TASK DESCRIPTION
Give back every record that follows, exactly as written.

*** Opening MATERIAL PROVIDED ***

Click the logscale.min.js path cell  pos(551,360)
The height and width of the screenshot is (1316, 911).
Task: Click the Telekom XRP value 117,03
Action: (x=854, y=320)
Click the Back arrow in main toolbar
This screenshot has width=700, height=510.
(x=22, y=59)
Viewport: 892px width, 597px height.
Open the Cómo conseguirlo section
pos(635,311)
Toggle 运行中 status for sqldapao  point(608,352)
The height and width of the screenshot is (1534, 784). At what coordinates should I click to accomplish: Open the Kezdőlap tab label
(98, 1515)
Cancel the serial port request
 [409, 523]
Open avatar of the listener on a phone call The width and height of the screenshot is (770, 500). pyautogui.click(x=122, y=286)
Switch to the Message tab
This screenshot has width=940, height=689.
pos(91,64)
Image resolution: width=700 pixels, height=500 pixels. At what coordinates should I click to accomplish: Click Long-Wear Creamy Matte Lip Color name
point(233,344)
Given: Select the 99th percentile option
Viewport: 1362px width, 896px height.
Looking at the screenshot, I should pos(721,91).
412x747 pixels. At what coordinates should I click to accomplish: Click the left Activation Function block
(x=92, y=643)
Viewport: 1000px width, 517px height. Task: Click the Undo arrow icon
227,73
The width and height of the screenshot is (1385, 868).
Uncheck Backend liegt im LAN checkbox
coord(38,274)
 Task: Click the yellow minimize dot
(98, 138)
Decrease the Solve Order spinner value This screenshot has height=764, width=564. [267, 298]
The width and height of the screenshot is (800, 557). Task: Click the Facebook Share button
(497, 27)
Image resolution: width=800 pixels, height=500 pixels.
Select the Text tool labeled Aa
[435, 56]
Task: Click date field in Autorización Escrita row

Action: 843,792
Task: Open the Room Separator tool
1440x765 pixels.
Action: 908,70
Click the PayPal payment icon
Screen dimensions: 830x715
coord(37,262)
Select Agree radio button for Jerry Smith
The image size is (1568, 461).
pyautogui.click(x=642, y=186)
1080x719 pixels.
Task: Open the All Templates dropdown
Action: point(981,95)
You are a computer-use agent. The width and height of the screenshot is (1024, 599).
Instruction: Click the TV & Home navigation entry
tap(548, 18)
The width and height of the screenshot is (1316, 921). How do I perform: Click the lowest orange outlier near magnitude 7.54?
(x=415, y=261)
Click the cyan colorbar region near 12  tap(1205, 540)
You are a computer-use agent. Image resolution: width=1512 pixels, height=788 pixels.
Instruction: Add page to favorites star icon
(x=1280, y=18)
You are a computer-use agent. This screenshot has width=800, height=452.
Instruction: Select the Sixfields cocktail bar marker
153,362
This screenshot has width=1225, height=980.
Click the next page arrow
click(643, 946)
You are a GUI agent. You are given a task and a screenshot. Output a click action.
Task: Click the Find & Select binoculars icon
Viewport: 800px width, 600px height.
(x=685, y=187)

*** Closing MATERIAL PROVIDED ***

SOLUTION
Click the logscale.min.js path cell  pos(551,360)
The height and width of the screenshot is (1316, 911).
Task: Click the Telekom XRP value 117,03
Action: (x=854, y=320)
Click the Back arrow in main toolbar
This screenshot has width=700, height=510.
(x=22, y=59)
Viewport: 892px width, 597px height.
Open the Cómo conseguirlo section
pos(635,311)
Toggle 运行中 status for sqldapao  point(608,352)
The height and width of the screenshot is (1534, 784). At what coordinates should I click to accomplish: Open the Kezdőlap tab label
(98, 1515)
Cancel the serial port request
 [409, 523]
Open avatar of the listener on a phone call The width and height of the screenshot is (770, 500). pyautogui.click(x=122, y=286)
Switch to the Message tab
This screenshot has width=940, height=689.
pos(91,64)
Image resolution: width=700 pixels, height=500 pixels. At what coordinates should I click to accomplish: Click Long-Wear Creamy Matte Lip Color name
point(233,344)
Given: Select the 99th percentile option
Viewport: 1362px width, 896px height.
Looking at the screenshot, I should pos(721,91).
412x747 pixels. At what coordinates should I click to accomplish: Click the left Activation Function block
(x=92, y=643)
Viewport: 1000px width, 517px height. Task: Click the Undo arrow icon
227,73
The width and height of the screenshot is (1385, 868).
Uncheck Backend liegt im LAN checkbox
coord(38,274)
 Task: Click the yellow minimize dot
(98, 138)
Decrease the Solve Order spinner value This screenshot has height=764, width=564. [267, 298]
The width and height of the screenshot is (800, 557). Task: Click the Facebook Share button
(497, 27)
Image resolution: width=800 pixels, height=500 pixels.
Select the Text tool labeled Aa
[435, 56]
Task: Click date field in Autorización Escrita row

Action: 843,792
Task: Open the Room Separator tool
1440x765 pixels.
Action: 908,70
Click the PayPal payment icon
Screen dimensions: 830x715
coord(37,262)
Select Agree radio button for Jerry Smith
The image size is (1568, 461).
pyautogui.click(x=642, y=186)
1080x719 pixels.
Task: Open the All Templates dropdown
Action: point(981,95)
You are a computer-use agent. The width and height of the screenshot is (1024, 599).
Instruction: Click the TV & Home navigation entry
tap(548, 18)
The width and height of the screenshot is (1316, 921). How do I perform: Click the lowest orange outlier near magnitude 7.54?
(x=415, y=261)
Click the cyan colorbar region near 12  tap(1205, 540)
You are a computer-use agent. Image resolution: width=1512 pixels, height=788 pixels.
Instruction: Add page to favorites star icon
(x=1280, y=18)
You are a computer-use agent. This screenshot has width=800, height=452.
Instruction: Select the Sixfields cocktail bar marker
153,362
This screenshot has width=1225, height=980.
Click the next page arrow
click(643, 946)
You are a GUI agent. You are given a task and a screenshot. Output a click action.
Task: Click the Find & Select binoculars icon
Viewport: 800px width, 600px height.
(x=685, y=187)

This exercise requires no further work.